#### Excerpted records

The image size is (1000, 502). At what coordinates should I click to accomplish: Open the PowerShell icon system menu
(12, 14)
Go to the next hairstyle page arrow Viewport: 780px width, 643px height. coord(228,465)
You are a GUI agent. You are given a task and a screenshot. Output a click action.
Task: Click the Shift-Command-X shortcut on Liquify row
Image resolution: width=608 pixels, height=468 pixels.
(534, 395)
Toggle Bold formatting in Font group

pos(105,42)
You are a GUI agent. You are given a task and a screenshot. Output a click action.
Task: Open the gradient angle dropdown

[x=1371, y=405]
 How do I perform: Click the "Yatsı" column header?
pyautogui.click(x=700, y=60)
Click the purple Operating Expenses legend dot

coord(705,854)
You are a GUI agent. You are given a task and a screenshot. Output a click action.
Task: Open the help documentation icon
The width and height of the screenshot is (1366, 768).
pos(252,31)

#### Task requirements
Would you return exactly the lines from the one containing "Task: Open the gradient angle dropdown" through the end of the listing, both included, and only them?

#### Answer area
Task: Open the gradient angle dropdown

[x=1371, y=405]
 How do I perform: Click the "Yatsı" column header?
pyautogui.click(x=700, y=60)
Click the purple Operating Expenses legend dot

coord(705,854)
You are a GUI agent. You are given a task and a screenshot. Output a click action.
Task: Open the help documentation icon
The width and height of the screenshot is (1366, 768).
pos(252,31)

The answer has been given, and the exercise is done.